Can ordinary citizens solve problems that the state cannot cope with - for example, bring life back to a dying village? Entrepreneur Oleg Zharov it was successful, and he is confident that half the country can be raised this way.

This year, Yaroslavl economist and businessman Zharov was awarded the State Prize in the field of art for the revival of the village of Vyatskoye. Once the richest, 5 years ago it was practically in ruins. Zharov settled here with his family, began buying destroyed merchant houses, restoring them and selling them. He installed sewerage and water supply, opened a hotel, a restaurant, and 7 museums. Tourists are now brought here by bus.

Millionaire collective farmer

“AiF”: - Oleg Alekseevich, you opened a museum of entrepreneurship in Vyatskoye. Do you think this quality has degenerated in our people and it’s time to demonstrate it as a curiosity?

O.Zh.:- No, it’s too early to take entrepreneurship to the museum. Everything that still works in Russia today is based precisely on entrepreneurship. Before the revolution, the residents of Vyatka were so successful in this capacity that they fed the whole of Russia with pickles, sold them abroad, and delivered them to the imperial court. The village was famous far beyond its borders - for its tinsmiths, roofers, masons, and plasterers. Vyatskoye was built up with stone two-story houses. And in Soviet times, the locals lived well - they worked on a millionaire collective farm. But I always say this: here there was not a millionaire collective farm, but millionaire collective farmers. Each family earned enough money to buy a car over the summer using cucumbers from their garden. It is known that one of the residents kept a million rubles in a savings book.

“AiF”: - What happened then? Where did that business acumen go?

O.Zh.:- Over the past 20 years, there has been some kind of change in consciousness... I think this is a general degradation of all foundations, primarily psychological. People received wages on the collective farm, and in their free time they farmed cucumbers. And when it turned out that they were no longer paying salaries and they had to take responsibility for their well-being, many broke down. But an entrepreneur is someone who bears full responsibility for the business, for those who work with it, for their families. We need to awaken people to self-awareness and shout about it.

“AiF”: - So you moved here and immediately invited the villagers to a community cleanup. But they didn't come. Have you managed to reach them since then?

O.Zh.:- People are still gradually changing - primarily from a psychological point of view. It’s very nice when people come to ask for advice, for example, what color to paint the roof.

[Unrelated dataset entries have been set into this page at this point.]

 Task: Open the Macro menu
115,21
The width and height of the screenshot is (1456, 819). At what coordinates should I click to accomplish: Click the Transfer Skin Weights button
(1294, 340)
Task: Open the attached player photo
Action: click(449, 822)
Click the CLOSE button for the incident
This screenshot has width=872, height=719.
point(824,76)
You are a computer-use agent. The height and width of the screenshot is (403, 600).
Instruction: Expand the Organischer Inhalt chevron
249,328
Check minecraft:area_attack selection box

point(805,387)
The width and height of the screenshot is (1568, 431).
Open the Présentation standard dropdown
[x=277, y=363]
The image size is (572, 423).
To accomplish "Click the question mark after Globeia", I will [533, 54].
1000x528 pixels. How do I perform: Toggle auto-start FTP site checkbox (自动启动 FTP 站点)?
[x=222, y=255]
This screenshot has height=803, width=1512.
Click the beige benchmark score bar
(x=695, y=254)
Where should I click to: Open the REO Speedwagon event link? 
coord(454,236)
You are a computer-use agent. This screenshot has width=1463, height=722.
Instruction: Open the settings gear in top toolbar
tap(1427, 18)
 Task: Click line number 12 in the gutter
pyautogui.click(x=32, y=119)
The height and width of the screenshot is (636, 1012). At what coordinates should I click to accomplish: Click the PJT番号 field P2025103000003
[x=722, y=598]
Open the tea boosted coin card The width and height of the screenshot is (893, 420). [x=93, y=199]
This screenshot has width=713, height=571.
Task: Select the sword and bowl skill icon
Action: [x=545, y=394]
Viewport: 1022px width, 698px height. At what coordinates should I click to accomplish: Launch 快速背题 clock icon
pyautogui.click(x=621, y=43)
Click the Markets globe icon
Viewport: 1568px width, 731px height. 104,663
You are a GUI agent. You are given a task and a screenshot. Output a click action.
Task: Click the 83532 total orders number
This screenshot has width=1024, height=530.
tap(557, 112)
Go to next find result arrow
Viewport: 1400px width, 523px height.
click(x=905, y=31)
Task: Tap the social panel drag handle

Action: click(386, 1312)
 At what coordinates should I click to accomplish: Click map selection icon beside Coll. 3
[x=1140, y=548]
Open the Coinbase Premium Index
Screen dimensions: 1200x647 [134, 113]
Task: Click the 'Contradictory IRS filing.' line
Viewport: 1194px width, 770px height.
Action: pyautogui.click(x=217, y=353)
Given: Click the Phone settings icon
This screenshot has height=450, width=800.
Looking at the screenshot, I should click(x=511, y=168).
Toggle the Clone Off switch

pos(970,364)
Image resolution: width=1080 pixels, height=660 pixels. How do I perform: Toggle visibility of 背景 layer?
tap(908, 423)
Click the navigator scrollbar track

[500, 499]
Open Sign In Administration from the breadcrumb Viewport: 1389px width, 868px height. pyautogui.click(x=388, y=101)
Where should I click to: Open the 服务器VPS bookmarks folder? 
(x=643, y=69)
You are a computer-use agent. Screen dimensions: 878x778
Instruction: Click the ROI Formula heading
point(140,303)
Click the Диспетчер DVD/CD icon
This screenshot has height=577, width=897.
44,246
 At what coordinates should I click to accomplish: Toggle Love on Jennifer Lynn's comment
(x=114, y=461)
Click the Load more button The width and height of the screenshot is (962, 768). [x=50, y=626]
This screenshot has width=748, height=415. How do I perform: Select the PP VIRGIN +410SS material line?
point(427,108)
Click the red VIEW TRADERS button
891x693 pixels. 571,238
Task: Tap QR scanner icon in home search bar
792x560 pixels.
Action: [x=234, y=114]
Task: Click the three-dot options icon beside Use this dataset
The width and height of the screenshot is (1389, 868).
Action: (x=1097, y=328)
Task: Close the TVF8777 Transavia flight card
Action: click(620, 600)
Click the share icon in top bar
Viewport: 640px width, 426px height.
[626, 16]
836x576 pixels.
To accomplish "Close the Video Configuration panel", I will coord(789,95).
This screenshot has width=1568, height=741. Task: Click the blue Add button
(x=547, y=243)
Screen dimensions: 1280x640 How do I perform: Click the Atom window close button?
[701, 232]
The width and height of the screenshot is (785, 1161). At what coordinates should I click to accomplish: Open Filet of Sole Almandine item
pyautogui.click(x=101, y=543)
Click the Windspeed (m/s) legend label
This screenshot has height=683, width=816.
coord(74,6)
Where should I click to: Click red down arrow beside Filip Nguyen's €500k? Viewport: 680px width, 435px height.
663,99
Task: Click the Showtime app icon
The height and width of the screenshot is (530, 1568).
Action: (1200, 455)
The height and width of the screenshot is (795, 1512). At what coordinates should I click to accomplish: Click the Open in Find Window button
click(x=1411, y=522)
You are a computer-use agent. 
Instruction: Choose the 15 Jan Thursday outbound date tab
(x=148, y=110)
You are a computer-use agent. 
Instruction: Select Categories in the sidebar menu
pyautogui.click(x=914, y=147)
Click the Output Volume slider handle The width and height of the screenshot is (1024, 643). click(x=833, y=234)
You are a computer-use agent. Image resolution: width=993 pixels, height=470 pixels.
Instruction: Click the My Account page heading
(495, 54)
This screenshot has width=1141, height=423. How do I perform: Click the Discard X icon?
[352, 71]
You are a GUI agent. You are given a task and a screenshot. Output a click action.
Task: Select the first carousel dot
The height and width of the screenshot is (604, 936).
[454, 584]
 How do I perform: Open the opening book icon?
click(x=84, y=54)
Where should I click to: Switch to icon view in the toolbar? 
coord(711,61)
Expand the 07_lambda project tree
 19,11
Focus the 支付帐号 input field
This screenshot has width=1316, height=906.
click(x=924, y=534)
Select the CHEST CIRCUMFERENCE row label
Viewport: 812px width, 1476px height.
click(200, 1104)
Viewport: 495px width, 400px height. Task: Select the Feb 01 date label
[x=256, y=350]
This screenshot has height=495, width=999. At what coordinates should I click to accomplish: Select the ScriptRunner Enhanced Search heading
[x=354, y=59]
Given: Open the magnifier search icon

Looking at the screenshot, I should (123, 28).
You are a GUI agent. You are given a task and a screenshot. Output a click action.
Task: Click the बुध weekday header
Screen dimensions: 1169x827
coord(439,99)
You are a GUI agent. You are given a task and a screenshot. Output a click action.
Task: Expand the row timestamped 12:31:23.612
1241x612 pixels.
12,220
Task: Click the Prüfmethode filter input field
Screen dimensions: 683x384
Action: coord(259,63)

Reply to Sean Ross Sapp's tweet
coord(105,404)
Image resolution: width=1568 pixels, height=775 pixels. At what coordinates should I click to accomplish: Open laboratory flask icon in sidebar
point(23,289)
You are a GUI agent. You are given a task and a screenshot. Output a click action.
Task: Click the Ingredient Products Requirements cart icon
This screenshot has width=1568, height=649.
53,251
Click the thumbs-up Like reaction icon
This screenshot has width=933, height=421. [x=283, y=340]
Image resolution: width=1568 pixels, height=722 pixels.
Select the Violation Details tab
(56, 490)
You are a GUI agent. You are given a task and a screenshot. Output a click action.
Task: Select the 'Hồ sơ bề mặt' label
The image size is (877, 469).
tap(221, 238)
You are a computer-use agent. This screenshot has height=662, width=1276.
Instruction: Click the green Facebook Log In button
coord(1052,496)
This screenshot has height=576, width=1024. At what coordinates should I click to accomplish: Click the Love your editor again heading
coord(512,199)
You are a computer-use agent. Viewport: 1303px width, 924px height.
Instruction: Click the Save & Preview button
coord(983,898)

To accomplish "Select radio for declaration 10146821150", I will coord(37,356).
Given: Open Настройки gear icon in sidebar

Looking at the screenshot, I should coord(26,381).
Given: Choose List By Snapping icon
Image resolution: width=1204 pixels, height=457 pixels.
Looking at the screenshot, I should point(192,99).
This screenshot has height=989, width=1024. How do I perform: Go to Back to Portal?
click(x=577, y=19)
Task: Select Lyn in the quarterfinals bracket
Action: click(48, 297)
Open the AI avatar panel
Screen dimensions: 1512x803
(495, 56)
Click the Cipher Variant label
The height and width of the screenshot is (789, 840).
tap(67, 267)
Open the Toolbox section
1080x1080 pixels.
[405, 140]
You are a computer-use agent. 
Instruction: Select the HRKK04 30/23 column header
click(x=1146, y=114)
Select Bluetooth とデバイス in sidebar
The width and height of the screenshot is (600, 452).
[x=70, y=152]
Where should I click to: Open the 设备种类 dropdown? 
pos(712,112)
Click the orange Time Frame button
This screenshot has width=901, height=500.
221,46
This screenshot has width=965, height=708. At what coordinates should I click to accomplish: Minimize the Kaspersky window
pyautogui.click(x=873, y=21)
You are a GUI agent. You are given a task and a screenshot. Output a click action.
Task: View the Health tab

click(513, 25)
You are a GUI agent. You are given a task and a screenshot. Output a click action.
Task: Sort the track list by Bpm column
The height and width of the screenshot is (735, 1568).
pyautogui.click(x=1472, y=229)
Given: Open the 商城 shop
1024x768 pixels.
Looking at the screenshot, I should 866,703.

After all, when I arrived here, the fences were crooked, the grass was not mowed - they didn’t even think about it. Garbage was thrown into the street and is now carried into containers. Yards are cleaned, architraves are restored, flowers are placed in front of the gates.

“AiF”: - So, in order for people to change, they first had to install sewerage and give them work?

O.Zh.:- They had to be given hope - that not everything is so bad, that they are coming better times. Understand that until now their whole life was on TV. So they turned it on and, like a TV series, watched how they lived somewhere in Moscow or abroad. And they didn’t think that all this could happen in their village. Yes, at first they perceived me as an eccentric and an outsider. But when they saw that a tourist flow was coming to Vyatskoye, they believed in their prospects, in their future. People have a feeling of belonging to a big life. And many actually got jobs: there are 80 employees in the tourist complex, 50 of them are local.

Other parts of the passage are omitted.